◆ **What you should do**
Could you set down the records below exactly as they are, with no pictures?

◆ **Information shown**
BEGIN
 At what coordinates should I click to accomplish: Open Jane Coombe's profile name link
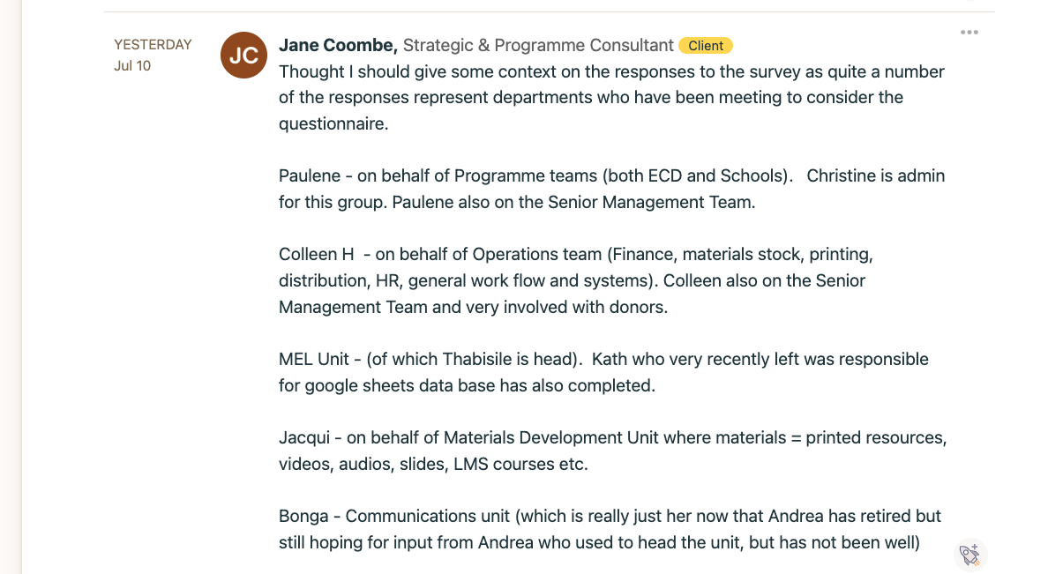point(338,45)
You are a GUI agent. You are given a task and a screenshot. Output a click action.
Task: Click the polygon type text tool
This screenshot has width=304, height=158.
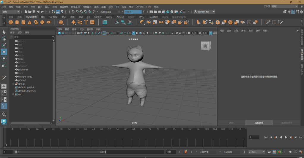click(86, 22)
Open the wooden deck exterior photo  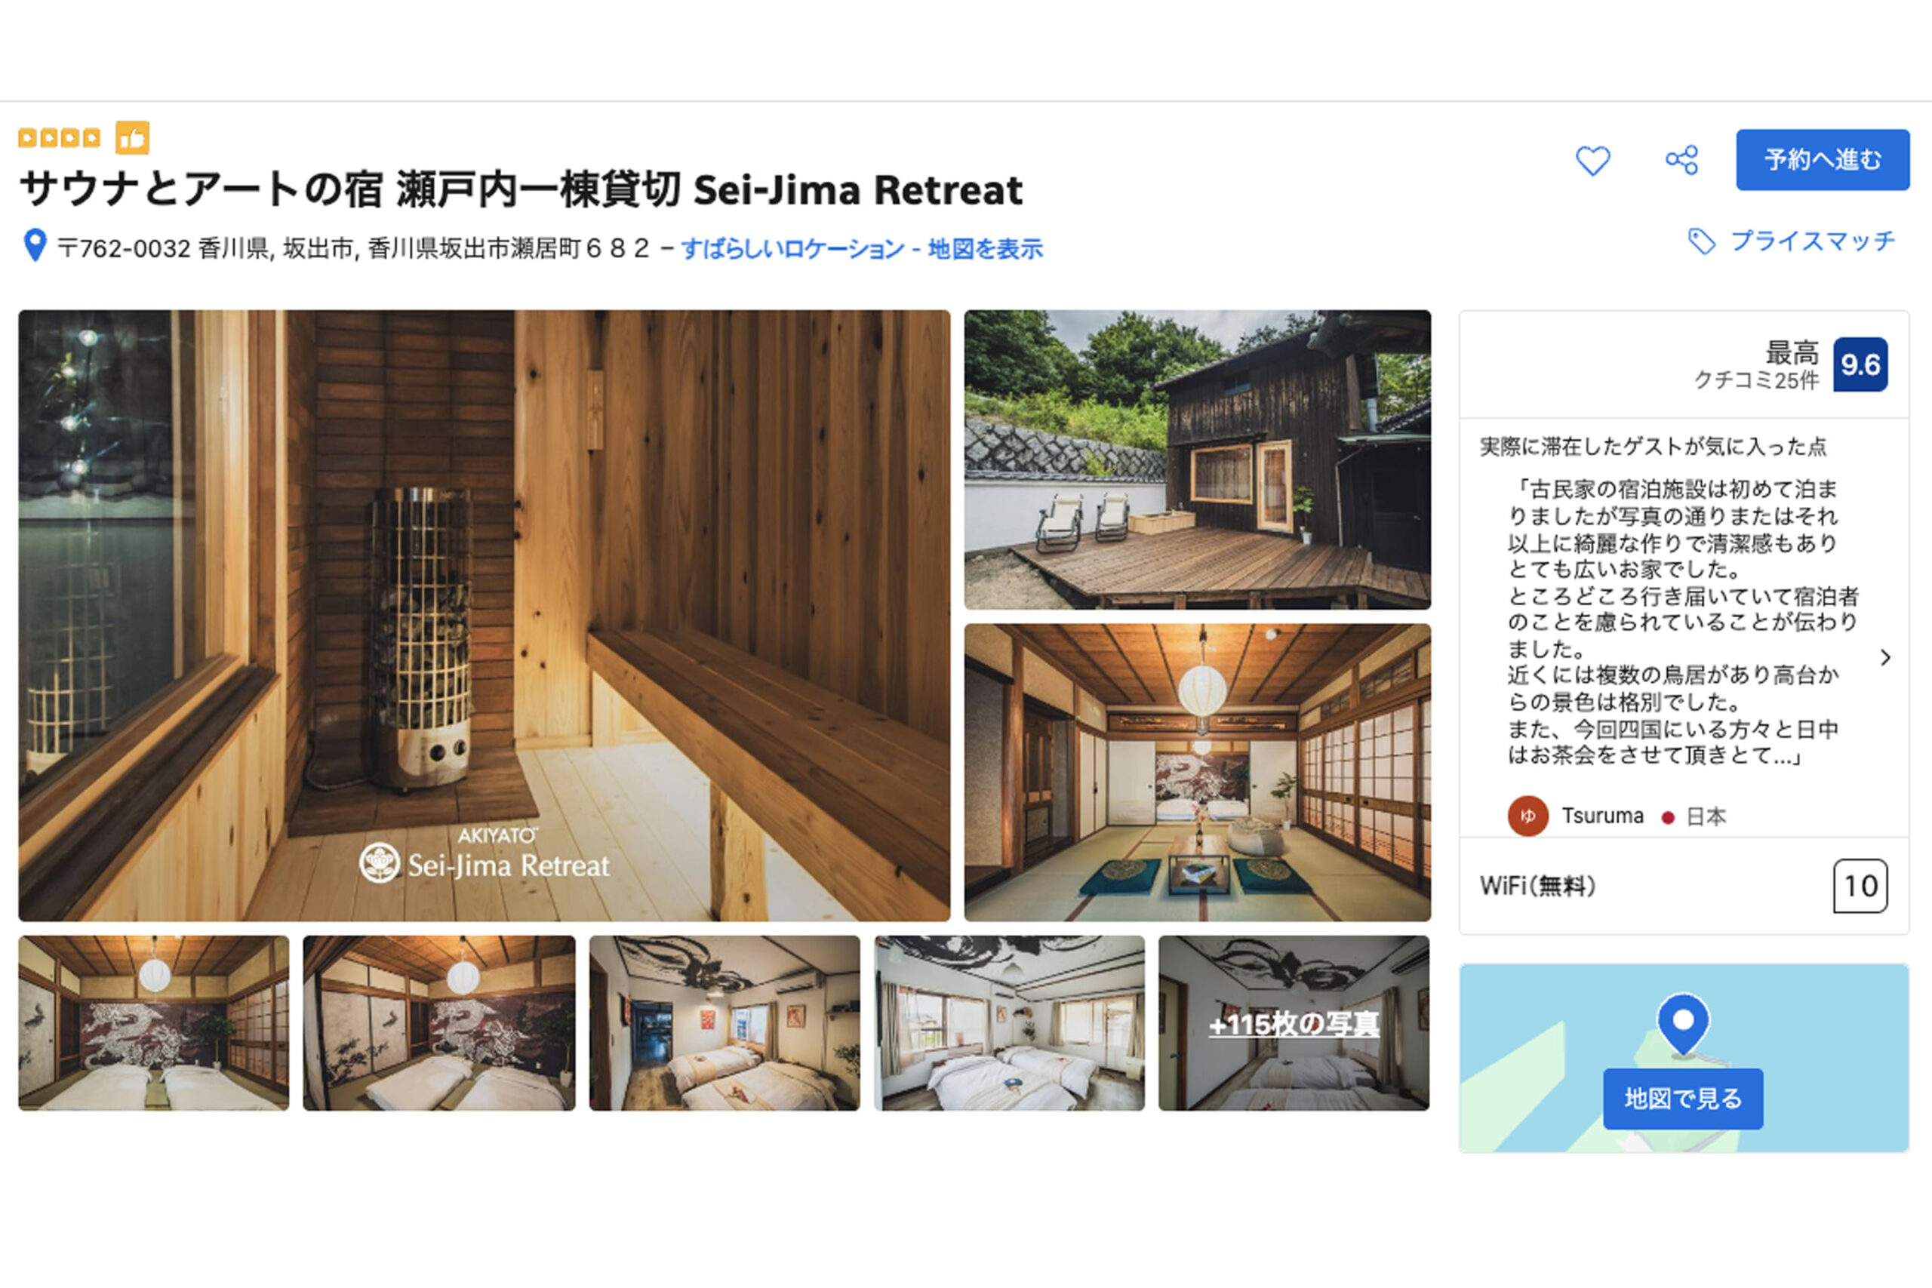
END
◆ **Solution to this task**
 At what coordinates should I click to accomplish: Open Jane Coombe's profile name link
point(338,45)
You are a GUI agent. You are given a task and a screenshot. Output a click action.
Task: Click the polygon type text tool
This screenshot has width=304, height=158.
click(86, 22)
Open the wooden deck exterior photo  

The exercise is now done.